■ TRECHO SELECIONADO ■
========================================
E vou por este caminho,
certa de que tudo é vão.
Que tudo é menos que o vento,
menos que as folhas do chão...
(Cecília Meireles)

Aprendi desde pequenina que a noite é para dormir e que o corpo tem direito ao descanso. Na minha casa, de gente pobre e interiorana, meu pai e minha mãe nos faziam ir para a cama bem cedo, com as galinhas, como dizem por aí. A coisa ficou pior quando minha irmã mais velha começou a dar aulas na roça, a uns dez quilômetros da cidade, distância que ela percorria a pé todos os dias, ida e volta. Era preciso silenciar a casa para a mana dormir tranquila, porque as 5h ela já estava de pé pronta para seu ofício. Assim, aprendemos a dormir cedo e a ver o dia despertar com o cantar do galo, quando a gente pulava da cama para a escola ou para o trabalho doméstico. 
Como a casa de meus pais é bem perto da BR, vez ou outra, éramos surpreendidos de por algum acidente na estrada. A gente acordava alvoroçada, e minha maior surpresa não era propriamente o acidente, mas o movimento de carros que não cessava a noite toda.
========================================
Dados de elementos e posições de texto
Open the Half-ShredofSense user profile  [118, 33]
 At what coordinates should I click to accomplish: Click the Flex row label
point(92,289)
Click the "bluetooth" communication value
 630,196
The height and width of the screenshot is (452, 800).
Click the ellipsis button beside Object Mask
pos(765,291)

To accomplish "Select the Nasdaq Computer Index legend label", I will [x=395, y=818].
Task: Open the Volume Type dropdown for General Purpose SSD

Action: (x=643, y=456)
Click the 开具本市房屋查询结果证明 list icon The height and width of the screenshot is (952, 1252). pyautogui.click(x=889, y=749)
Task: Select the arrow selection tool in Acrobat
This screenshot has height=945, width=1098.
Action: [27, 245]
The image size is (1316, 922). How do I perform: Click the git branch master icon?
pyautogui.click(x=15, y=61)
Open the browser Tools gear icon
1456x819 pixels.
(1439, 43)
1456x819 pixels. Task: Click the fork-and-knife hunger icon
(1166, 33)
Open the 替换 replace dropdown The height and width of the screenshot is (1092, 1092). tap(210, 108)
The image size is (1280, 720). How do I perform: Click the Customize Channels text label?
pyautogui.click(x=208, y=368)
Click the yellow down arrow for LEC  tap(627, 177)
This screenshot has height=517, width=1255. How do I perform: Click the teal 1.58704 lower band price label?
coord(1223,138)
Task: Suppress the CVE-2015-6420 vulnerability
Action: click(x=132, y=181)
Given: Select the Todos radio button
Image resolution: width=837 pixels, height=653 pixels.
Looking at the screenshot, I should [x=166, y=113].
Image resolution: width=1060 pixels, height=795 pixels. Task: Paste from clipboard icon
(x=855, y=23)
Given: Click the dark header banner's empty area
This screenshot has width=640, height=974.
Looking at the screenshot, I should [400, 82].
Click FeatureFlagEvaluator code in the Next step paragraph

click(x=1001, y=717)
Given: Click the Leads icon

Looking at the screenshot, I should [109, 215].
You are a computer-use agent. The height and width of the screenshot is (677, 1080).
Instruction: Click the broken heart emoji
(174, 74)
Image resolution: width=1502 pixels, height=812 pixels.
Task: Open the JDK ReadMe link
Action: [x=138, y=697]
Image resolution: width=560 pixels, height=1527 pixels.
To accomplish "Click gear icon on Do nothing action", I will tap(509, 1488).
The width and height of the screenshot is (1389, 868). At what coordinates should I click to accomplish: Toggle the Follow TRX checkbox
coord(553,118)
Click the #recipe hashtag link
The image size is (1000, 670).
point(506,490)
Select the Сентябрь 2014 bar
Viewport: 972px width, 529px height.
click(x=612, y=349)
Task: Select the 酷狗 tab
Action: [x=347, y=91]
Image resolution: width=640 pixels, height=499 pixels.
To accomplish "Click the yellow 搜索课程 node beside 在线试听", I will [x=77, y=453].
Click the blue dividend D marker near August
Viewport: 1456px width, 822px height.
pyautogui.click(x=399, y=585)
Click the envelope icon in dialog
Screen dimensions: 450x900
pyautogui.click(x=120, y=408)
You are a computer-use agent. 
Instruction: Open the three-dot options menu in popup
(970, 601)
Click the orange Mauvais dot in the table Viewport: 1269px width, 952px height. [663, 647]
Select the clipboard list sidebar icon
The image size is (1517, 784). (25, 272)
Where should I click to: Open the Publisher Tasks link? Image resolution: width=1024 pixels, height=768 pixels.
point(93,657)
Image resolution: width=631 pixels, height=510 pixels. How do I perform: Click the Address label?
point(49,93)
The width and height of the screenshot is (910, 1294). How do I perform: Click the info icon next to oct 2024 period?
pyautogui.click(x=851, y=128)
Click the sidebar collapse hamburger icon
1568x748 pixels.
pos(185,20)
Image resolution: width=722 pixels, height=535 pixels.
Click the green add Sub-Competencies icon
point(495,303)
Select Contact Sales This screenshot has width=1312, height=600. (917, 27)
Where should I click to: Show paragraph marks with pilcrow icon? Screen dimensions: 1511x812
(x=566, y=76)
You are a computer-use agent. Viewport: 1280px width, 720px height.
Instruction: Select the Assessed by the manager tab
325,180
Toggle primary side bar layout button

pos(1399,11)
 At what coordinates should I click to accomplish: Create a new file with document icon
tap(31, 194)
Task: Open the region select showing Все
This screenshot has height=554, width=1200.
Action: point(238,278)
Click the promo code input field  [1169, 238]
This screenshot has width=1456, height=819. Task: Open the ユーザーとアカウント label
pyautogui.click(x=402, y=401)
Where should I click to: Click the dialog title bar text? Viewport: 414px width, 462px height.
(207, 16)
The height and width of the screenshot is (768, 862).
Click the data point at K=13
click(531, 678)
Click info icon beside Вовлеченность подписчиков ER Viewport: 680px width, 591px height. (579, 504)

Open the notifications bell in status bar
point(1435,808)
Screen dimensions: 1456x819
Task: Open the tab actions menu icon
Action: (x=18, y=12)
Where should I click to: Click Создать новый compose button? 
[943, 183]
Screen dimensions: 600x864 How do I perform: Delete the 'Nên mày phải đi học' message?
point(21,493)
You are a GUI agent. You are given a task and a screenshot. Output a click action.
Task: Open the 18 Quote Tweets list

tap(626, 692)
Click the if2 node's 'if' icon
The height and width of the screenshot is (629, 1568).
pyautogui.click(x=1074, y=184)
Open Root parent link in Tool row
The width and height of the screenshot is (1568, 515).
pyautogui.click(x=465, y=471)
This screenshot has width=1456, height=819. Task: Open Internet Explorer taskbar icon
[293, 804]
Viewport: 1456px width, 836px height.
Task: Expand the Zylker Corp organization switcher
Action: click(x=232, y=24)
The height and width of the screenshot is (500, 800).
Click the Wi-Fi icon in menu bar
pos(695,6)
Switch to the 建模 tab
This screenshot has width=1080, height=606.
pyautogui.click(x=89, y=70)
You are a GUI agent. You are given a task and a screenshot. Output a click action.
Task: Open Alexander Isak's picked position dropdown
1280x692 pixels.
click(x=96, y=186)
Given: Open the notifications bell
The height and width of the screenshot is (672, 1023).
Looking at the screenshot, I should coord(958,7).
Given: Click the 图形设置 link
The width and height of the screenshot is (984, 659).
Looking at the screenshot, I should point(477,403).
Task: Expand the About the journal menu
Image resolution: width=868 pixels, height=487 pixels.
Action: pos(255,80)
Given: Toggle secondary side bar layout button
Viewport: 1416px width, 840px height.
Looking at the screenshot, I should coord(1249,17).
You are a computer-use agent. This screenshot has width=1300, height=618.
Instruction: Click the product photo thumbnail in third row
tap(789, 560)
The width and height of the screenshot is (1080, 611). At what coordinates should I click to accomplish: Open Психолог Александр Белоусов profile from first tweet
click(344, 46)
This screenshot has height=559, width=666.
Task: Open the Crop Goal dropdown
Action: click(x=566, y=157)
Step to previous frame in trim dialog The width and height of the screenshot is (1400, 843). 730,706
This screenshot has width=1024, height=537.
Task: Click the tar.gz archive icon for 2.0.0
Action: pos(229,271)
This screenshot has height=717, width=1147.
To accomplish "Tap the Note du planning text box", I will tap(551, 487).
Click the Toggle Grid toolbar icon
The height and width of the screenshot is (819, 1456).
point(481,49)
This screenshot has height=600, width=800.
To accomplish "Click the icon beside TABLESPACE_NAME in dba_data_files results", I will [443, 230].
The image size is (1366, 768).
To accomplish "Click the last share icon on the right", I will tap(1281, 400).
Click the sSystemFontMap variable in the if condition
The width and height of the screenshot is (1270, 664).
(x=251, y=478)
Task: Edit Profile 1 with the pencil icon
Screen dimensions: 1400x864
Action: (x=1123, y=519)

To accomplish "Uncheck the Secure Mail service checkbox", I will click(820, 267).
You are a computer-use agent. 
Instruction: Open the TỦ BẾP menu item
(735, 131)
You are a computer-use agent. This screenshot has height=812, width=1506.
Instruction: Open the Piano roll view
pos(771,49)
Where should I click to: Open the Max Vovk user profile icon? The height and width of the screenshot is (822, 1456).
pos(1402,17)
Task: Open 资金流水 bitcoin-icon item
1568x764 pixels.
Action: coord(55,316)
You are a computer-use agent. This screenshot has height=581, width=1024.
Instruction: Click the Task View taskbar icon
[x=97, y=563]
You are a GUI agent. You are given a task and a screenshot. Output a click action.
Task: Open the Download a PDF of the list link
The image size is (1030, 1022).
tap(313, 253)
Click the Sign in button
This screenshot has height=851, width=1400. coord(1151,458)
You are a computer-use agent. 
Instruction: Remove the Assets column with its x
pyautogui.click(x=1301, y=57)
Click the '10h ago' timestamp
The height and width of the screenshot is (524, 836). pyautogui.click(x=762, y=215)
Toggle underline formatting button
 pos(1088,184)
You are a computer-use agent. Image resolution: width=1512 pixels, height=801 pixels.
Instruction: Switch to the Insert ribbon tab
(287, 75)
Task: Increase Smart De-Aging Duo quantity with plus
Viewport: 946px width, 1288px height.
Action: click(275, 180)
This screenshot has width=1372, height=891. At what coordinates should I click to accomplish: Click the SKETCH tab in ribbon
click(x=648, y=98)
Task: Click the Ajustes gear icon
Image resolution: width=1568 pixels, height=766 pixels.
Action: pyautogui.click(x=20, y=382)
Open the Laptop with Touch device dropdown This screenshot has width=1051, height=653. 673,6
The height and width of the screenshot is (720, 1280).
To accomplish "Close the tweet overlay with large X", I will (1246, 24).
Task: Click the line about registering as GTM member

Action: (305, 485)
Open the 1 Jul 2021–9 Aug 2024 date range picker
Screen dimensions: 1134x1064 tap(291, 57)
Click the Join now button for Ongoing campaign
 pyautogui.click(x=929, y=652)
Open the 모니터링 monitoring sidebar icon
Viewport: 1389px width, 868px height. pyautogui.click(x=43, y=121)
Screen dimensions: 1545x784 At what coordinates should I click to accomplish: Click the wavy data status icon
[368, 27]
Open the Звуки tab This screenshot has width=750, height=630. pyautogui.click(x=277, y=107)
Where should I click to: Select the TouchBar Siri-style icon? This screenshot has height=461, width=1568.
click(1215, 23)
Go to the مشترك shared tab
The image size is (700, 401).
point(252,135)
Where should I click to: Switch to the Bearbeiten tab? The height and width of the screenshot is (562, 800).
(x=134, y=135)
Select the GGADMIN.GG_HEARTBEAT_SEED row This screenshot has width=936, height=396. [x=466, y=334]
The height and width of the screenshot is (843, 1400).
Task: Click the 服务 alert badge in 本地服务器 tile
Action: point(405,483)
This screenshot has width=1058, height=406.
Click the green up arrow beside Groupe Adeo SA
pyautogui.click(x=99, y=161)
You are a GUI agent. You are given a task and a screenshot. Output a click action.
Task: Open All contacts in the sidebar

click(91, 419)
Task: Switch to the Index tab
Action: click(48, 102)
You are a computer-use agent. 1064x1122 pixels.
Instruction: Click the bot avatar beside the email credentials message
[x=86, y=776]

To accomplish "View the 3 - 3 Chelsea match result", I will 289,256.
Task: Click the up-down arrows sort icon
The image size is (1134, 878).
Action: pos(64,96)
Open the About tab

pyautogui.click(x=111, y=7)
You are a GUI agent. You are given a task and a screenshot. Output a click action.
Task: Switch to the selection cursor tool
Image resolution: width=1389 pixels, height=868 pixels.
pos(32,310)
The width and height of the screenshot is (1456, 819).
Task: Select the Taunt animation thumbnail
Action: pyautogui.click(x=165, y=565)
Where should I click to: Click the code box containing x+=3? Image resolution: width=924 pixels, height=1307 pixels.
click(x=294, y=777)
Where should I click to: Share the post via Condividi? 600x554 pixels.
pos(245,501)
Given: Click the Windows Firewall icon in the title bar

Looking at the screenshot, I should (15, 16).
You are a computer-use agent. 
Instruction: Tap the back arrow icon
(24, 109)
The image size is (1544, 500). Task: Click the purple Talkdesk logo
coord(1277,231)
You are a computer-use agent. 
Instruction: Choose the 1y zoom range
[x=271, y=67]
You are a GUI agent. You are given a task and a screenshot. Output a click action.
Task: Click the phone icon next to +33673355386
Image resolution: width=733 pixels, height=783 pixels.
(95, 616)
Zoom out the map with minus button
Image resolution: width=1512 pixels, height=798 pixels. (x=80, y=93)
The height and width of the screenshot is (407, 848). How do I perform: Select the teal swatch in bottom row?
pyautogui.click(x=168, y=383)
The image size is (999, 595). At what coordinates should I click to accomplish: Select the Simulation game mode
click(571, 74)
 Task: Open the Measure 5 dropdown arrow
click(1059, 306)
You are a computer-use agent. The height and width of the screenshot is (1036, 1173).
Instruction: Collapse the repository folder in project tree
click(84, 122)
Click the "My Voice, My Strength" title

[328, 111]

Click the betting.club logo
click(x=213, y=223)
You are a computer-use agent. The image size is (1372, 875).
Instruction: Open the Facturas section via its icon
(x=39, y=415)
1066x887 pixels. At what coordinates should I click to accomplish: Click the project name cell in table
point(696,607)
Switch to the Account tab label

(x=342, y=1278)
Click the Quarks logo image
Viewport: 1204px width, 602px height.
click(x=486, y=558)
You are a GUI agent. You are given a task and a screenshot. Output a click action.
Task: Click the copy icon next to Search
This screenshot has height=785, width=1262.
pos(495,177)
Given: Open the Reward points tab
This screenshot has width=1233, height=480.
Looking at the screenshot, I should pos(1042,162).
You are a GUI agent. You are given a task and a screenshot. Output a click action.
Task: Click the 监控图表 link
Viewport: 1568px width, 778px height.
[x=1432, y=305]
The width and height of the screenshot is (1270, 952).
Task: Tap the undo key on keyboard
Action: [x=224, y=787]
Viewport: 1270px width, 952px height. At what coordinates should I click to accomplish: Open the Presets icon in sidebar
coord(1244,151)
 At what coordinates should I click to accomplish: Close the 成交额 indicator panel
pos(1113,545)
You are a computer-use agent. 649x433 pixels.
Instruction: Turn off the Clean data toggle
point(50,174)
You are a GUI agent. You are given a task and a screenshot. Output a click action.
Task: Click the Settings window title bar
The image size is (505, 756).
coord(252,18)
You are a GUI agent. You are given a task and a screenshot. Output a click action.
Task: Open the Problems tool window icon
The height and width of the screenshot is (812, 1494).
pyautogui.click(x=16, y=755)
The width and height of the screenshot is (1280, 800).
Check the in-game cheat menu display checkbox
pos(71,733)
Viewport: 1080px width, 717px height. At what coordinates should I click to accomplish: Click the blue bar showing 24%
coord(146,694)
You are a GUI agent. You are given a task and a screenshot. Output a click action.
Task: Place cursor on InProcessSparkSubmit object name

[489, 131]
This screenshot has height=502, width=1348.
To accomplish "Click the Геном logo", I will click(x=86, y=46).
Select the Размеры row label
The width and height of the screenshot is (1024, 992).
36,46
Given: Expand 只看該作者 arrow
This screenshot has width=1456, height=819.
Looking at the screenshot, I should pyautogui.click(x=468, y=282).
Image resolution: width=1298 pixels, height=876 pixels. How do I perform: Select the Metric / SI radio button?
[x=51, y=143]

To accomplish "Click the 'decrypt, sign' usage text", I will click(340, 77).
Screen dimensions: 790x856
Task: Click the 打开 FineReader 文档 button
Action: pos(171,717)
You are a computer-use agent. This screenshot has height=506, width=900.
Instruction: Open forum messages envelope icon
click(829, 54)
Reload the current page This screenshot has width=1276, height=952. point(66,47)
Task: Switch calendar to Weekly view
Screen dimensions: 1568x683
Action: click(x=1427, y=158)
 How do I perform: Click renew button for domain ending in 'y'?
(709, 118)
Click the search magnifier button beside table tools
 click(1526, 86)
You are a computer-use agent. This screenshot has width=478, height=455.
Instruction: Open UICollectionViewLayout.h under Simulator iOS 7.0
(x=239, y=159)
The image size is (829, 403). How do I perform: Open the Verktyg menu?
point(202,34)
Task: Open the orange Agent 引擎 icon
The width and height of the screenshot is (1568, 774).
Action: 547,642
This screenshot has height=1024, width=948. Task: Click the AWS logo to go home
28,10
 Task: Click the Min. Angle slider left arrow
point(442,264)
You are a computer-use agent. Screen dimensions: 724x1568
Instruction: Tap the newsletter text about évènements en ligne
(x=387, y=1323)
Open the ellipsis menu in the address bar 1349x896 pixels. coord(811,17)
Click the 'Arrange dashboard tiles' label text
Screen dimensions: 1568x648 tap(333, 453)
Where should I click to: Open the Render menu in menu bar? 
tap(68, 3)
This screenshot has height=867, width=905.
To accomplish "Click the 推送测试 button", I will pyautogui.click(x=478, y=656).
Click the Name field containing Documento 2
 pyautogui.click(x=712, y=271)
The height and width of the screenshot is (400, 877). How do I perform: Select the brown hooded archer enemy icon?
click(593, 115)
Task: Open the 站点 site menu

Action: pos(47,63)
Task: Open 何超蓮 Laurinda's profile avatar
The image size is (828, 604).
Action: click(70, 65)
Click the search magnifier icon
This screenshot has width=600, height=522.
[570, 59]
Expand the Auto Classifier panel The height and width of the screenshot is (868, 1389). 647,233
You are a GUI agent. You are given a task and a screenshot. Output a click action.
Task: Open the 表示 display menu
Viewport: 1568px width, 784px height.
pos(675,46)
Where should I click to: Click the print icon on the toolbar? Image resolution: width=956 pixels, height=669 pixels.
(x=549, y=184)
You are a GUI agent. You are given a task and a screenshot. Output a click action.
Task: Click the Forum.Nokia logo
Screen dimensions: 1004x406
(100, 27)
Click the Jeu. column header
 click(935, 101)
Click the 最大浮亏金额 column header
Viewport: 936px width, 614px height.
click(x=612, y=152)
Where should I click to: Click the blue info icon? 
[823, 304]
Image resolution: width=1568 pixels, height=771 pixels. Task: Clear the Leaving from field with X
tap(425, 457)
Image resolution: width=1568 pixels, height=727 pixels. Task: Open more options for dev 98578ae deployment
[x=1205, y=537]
========================================
■ LISTA DE EXERCÍCIOS ■
A) Retorne, do relato sobre as noites da infância, a parte que vai de "Aprendi desde pequenina" até "o trabalho doméstico.".
B) Dê sequência ao relato sobre as noites da infância, começando logo depois da última frase apresentada.

■ RESPOSTAS A SEGUIR ■
A)
Aprendi desde pequenina que a noite é para dormir e que o corpo tem direito ao descanso. Na minha casa, de gente pobre e interiorana, meu pai e minha mãe nos faziam ir para a cama bem cedo, com as galinhas, como dizem por aí. A coisa ficou pior quando minha irmã mais velha começou a dar aulas na roça, a uns dez quilômetros da cidade, distância que ela percorria a pé todos os dias, ida e volta. Era preciso silenciar a casa para a mana dormir tranquila, porque as 5h ela já estava de pé pronta para seu ofício. Assim, aprendemos a dormir cedo e a ver o dia despertar com o cantar do galo, quando a gente pulava da cama para a escola ou para o trabalho doméstico.

B)
Na escola, lembro-me com clareza, do dia em que a professora nos falou sobre as grandes cidades, com usinas e fábricas que não paravam à noite. Saber das siderúrgicas, que nunca desligavam seus fornos, me deixava boquiaberta. Era inconcebível para uma menina matuta entender que a vida noturna fluía como o dia, tempo durante o qual meus sentidos ficavam em alerta. 
Assim, até hoje sou diurna. Detesto trabalhar ou estudar à noite e, quando o faço, não é sem prejuízo para minha saúde, especialmente para meu sono, mas simplesmente porque não tenho opção de escolha. Quando o sol se despede e chega o ocaso, meu corpo entende que é hora de descansar e se recusa a fazer qualquer tarefa que exija raciocínio apurado, especialmente escrever e preparar aulas. Faço de tudo para dar conta das tarefas enquanto brilha o sol sobre minha cabeça, para eu me dar o direito de dizer “basta” quando ele declina. Com isso, o dia passou a ser muito corrido. É preciso fazer tudo a tempo e a hora porque sei que a noite não vai colaborar com as atividades laborativas.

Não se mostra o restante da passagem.